Essa sensação de estrangeiros -parece que nunca estamos em casa, exatamente como nossos antepassados não estavam ao chegar ali- foi acrescentando mais alguns traços ao temperamento curitibano. O principal talvez seja o traço conservador, naturalmente conservador -o curitibano não gosta muito de criar caso, gritar ou exigir aos brados alguma coisa; é como se ainda houvesse um substrato mental nos dizendo que aqui não é a nossa casa. Uma espécie de “comporte-se”, silencioso e poderoso, e, quem sabe, ainda com uma aura religiosa no ar, um certo instinto de missa. E é um substrato tão poderoso que qualquer “estrangeiro” -digamos, um carioca, um catarinense do litoral ou um baiano, acostumado a viver em voz alta- ao chegar em Curitiba levará sempre um primeiro choque: súbito, sente-se que há uma fina camada de gelo entre as pessoas, um sentimento de distância, invisível mas permanente.
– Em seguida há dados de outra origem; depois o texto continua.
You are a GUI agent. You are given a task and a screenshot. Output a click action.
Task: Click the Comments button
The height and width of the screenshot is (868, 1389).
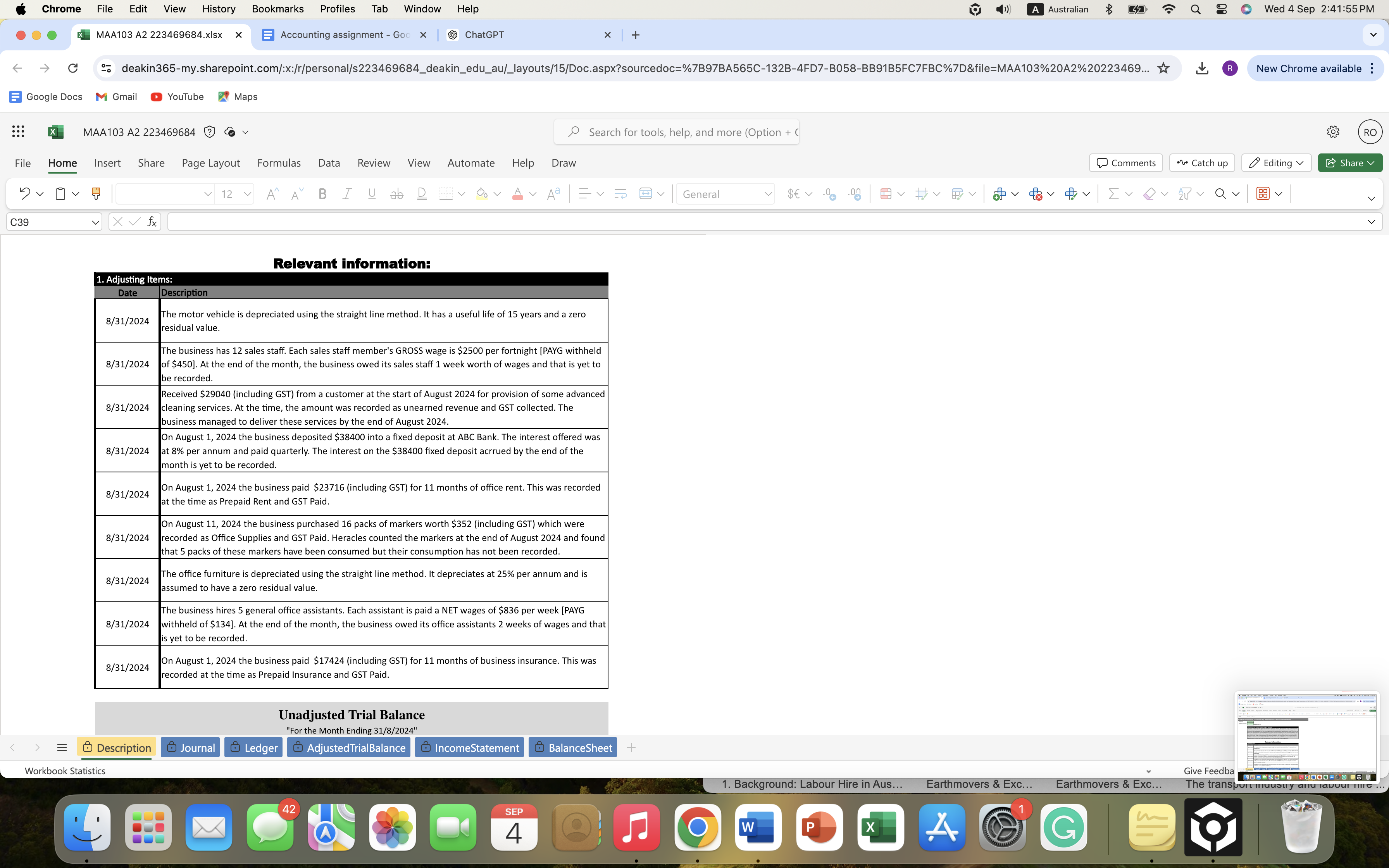coord(1125,163)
 Em poucos dias o nosso estrangeiro já não dará tapinhas nas costas com tanta familiaridade e nem visitará ninguém sem nítidos, claros, ostensivos avisos prévios. O “apareça lá em casa”, essa mentira simpática, marca saborosa de todo brasileiro, não se ouve muito em Curitiba. Temos em geral de quatro a seis amigos, que duram uma vida inteira. Já vivi em cidades rodeado de 250 amigos, que desapareciam na primeira esquina. Observem o tom acusatório da expressão “que desapareciam na primeira esquina” -há aqui uma velada acusação contra as traições do mundo, sempre perigoso, falso e hostil, uma acusação essencialmente curitibana.